Friday, March 29, 2024

City seeks to set aside arbitration award involving police union

Attorneys with the Philadelphia Solicitor’s Office have filed a petition in the state’s First Judicial District seeking to set aside an arbitration award in a case involving the city’s police union.

The petition, filed April 19 at the Philadelphia Court of Common Pleas by Toi Shields, a senior attorney with the Solicitor’s Office’s Labor & Employment Unit, seeks to have a judge vacate an arbitrator’s awarding of pension service credit to a Philadelphia police officer who was fired but later reinstated to his job.

The Fraternal Order of Police Lodge 5, which represents city officers, initiated the arbitration matter by submitting a grievance on behalf of Roosevelt Poplar on Jan. 5, 2011, according to the petition.

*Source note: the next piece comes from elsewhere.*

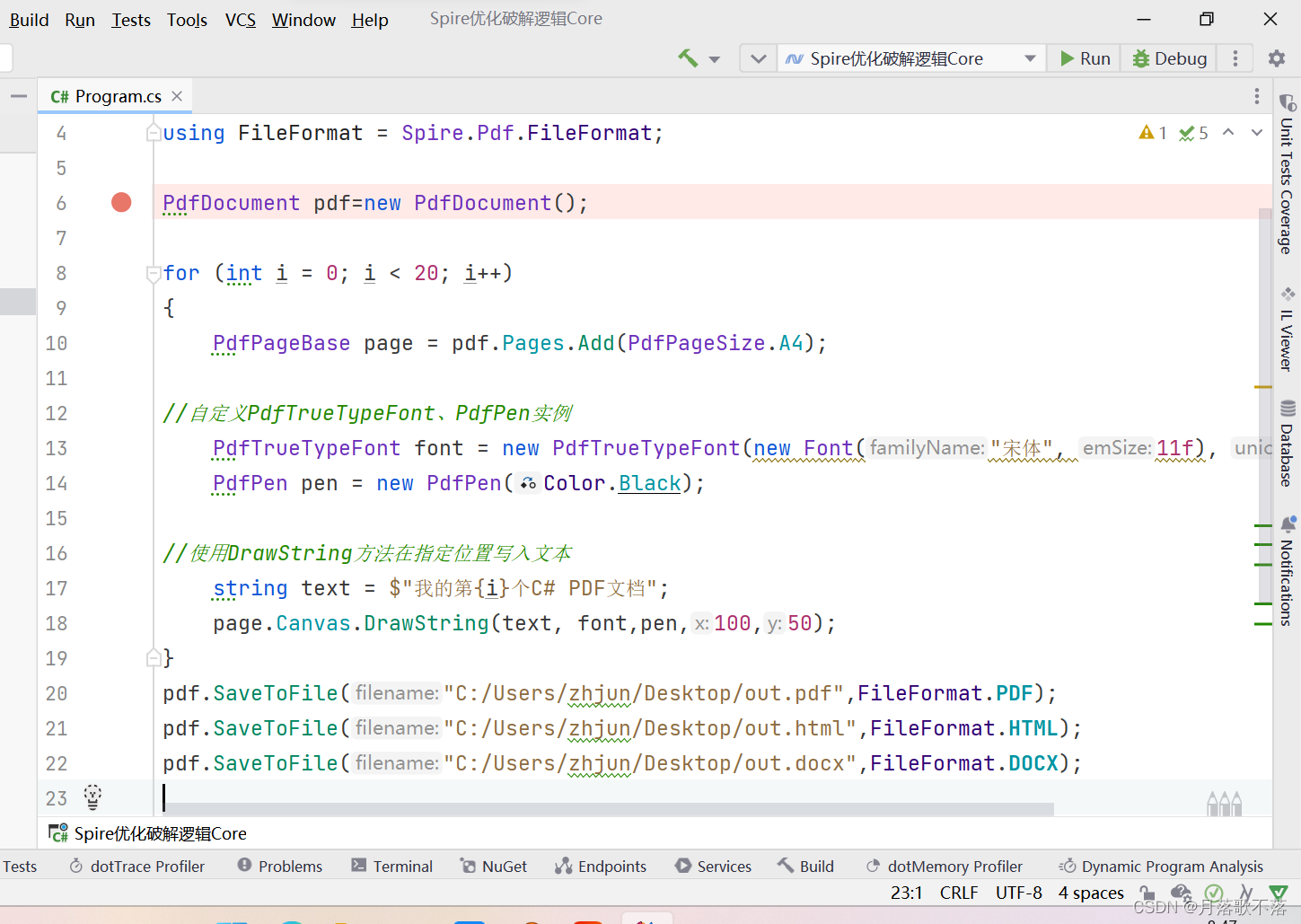Click the Debug button
This screenshot has height=924, width=1301.
tap(1168, 57)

The grievance alleged that the City of Philadelphia violated the terms of the collective bargaining agreement with the police union when it denied Poplar the ability to purchase pension service credit in accordance with a 1997 arbitration award by arbitrator John Skonier.

The city had denied the grievance based on the fact that it was untimely and that the city hadn’t violated the collective bargaining agreement because Poplar was not eligible to purchase pension service credit for the period of his dismissal between 1995 and 1997, the petition states.

Poplar, who was first hired by the police department in June 1990, and is currently vice president of the FOP, was dismissed in July 1995 for conduct unbecoming an officer.

Poplar appealed his firing and was subsequently reinstated to his job two years later.

The petition does not offer specifics surrounding Poplar’s brief termination.

Upon reinstatement, Poplar accrued sick, vacation and administrative leave time, but was ineligible to earn pension service credit for the two-year period in which he wasn’t employed by the city, the petition states.

In October 2009, Poplar contacted the pension board to get some clarification on the matter; he was informed the following month that he wasn’t eligible to receive pension service credit for the period of his dismissal because he was reinstated with full seniority but not with back pay.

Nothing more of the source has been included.